Wineapple teaches in the Master of Fine Arts programs at Columbia University's School of the Arts and at the New School in New York City. She was previously the Director of the Leon Levy Center for Biography at the Graduate School of the City University of New York, and its Writer-in-Residence. She has also taught at Sarah Lawrence College and Union College in Schenectady, New York, and in the summer MFA program of Johns Hopkins University in Florence, Italy.

She is a regular contributor to The New York Times Book Review, The Nation and The New York Review of Books. She is also the editor of The Selected Poetry of John Greenleaf Whittier (a volume in the Library of America's American Poets Project) and Nineteenth-Century American Writers on Writing (a volume in The Writers' World, edited by Edward Hirsch).

She is married to the composer Michael Dellaira.

==Works==
- Genêt: A Biography of Janet Flanner. New York: Ticknor & Fields, 1989; University of Nebraska Press, 1992. It is the first and only biography of the woman who wrote "The Paris Letter" for The New Yorker for fifty years, starting at its founding in 1925.
- Sister Brother: Gertrude and Leo Stein. Putnam's, 1996; University of Nebraska, 1997. It is a dual biography of the relationship between Gertrude Stein and her brother Leo Stein, whose collection of modern art was unparalleled and whose salon in Paris was the celebrated gathering place of writers and artists.
- Hawthorne: A Life. Knopf, 2003; Random House, 2004.
- "Hawthorne and Melville; or, The Ambiguities", in Argersinger, Jana L. and Person, Leland S., eds. Hawthorne and Melville: Writing a Relationship (2008).
- White Heat: The Friendship of Emily Dickinson and Thomas Wentworth Higginson.

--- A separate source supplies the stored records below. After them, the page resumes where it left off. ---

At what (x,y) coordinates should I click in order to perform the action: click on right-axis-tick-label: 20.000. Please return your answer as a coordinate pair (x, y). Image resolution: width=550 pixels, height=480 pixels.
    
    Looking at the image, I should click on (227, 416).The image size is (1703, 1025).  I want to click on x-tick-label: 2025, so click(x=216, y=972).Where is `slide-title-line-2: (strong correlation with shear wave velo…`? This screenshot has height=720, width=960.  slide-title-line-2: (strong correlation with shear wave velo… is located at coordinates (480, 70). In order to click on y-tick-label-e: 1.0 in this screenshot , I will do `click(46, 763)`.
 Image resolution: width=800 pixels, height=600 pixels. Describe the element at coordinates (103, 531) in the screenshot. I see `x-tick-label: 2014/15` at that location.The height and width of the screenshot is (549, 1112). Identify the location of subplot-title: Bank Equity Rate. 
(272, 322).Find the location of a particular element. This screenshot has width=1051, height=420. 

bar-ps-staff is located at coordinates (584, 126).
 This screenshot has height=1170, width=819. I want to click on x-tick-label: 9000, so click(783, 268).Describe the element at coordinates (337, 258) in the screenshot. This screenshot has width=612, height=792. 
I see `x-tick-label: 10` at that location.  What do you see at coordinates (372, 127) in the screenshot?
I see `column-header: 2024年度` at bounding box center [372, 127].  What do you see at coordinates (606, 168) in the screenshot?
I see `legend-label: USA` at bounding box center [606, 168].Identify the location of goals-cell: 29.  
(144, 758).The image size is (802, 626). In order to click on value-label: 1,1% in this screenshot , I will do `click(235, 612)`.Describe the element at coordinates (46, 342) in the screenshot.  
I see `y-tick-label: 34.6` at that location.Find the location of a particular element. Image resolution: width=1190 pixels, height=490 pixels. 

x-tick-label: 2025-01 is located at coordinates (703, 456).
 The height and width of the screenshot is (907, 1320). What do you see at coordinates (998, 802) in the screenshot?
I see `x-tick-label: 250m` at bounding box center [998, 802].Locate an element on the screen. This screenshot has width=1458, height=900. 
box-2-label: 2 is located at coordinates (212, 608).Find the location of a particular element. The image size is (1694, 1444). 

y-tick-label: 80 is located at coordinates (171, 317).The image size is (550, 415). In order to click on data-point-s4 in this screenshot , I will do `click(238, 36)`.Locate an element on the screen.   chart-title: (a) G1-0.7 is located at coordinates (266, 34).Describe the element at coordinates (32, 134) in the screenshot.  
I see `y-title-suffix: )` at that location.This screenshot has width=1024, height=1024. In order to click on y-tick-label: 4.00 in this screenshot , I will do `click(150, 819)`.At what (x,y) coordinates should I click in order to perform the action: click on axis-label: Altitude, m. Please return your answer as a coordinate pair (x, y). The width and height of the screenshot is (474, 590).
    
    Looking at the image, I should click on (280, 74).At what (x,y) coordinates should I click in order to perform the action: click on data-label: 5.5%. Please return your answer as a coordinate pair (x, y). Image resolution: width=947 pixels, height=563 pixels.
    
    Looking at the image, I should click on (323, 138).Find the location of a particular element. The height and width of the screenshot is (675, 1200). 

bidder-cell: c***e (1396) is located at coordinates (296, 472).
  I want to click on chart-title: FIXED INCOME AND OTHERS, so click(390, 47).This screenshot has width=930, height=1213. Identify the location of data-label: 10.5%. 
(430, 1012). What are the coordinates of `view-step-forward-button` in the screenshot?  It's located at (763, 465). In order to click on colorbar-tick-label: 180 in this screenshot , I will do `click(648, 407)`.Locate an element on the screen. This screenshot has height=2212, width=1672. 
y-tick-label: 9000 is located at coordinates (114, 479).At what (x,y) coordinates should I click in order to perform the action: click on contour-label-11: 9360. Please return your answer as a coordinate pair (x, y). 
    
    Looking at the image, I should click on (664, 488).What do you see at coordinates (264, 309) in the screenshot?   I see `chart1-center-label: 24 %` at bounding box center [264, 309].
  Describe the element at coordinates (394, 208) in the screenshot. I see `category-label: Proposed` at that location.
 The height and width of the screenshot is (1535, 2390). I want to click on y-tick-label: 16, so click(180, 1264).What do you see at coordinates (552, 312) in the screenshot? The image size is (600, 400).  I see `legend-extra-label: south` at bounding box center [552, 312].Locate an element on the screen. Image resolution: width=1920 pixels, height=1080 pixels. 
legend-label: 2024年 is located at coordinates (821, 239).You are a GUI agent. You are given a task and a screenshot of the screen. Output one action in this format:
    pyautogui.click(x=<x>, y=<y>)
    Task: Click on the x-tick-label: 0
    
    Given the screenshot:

Knopf, 2008. It was a finalist for the National Book Critics Circle Award, a winner of the Marfield Prize for Arts Writing, and a New York Times "Notable Book". It was named one of the Best Books of 2008 by The Times Literary Supplement, The Washington Post, The Economist, The Christian Science Monitor, The Providence Journal, and The Kansas City Star, among other publications.
- Ecstatic Nation: Confidence, Crisis, and Compromise, 1848–1877. Harper, 2013. It was named a New York Times "Notable Book". It was also listed as one of the best nonfiction books in 2013 by Kirkus Reviews and Bookpage and received a Publishers Weekly starred "Review of the Week".
- The Impeachers: The Trial of Andrew Johnson and the Dream of a Just Nation. Random House, 2019. It received a starred review from Publishers Weekly.
- Walt Whitman Speaks: His Final Thoughts on Life, Writing, Spirituality, and the Promise of America as told to Horace Traubel, edited by Brenda Wineapple. Library of America, 2019.
- Keeping the Faith: God, Democracy, and the Trial That Riveted a Nation. Random House, 2024. On the Scopes monkey trial.